Migraine Inducers was the fictional group name he adopted in 1979 to account for his cassette entitled Dissonance. It attracted the attention of a young fanzine editor Geoff Rushton (who later became Jhonn Balance of coil), among very few others. Packaged here with its rearrranged version made a couple of years later(known as Dissonance Americas) and a further reworking from 1994, it shows Bates indulging in a lo-fi experimentalism in the Faust/Nurse With Wound vein. While it’s a noisy, distorted mess for the most part, it turns up moments of oddly sublime beauty which his peers in UK cassette underground probably scoffed at. Bates never seems to be baiting his audience with a “listen to this if you’re hard enough” attitude. Juvenilia it may be, but it all sounds as unforced as breathing.

Songs of Transformation, recorded in 1997 but lost in the fallout of a record company reshuffle, is the work of the smooth, classy songsmith Bates, emoting coolly in a hushed tenor that at times recalls Talk Talk’s Mark Hollis. In some ways, however, it’s a darker, more difficult proposition than Migraine inducers. The sound of Max Eastley’s self-built instruments, particularly the ghostly metallic groan of his famous Arc, draws out the disturbing undercurrents of the English folk songs that comprise the disc. As with the Murder Ballads collections Bates recorded with Scorn’s Mick Harris, the collection has its pitch black moments, especially the closing pair of songs ‘Two Magicians’ and ‘Cruel Sister’. Here, the sepulchral reverb is pulled back, allowing Bates’s effective voice to insinuate the terrible secrets that lurk at the heart of the songs’ narratives.

Rewarding, but distinctly uneasy listening.

Review 2

by ? (Progressive & Psychedelic Music, 2007)

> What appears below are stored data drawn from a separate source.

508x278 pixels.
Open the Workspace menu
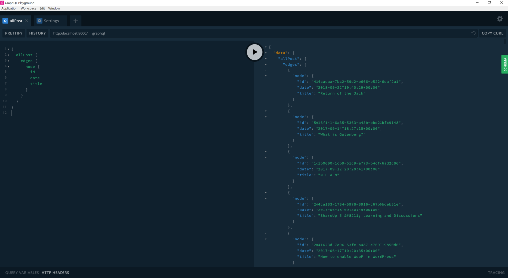point(28,8)
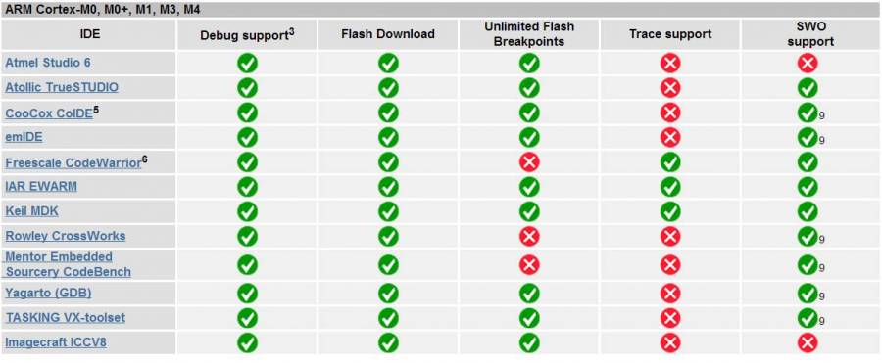The height and width of the screenshot is (363, 882).
Task: Open Mentor Embedded Sourcery CodeBench link
Action: [68, 264]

Only during a limited period of years (from late 70s until the 80s) tape was the new medium to publish private limited editions, through tape trade mostly and home experiments. Many such tapes contained dark or uncompromising avant-garde experiments. Martyn Bates was also part of this early movement. He himself was inspired partly by the German group Faust who in the seventies had already experimented with avant-garde sounds and improvisation and mixed this especially on their private recordings with acoustic folk. “There was a dynamic control to the entropy … an ugly beauty” the liner notes describe well. Early descriptions of Martyn Bates tapes described them as “ambivalent scale, cacophony pop, non-pop, din music, minus-beat, new noise, antagonistic music, co-incidental music, freeform anti-beat pop, sewer ambience”.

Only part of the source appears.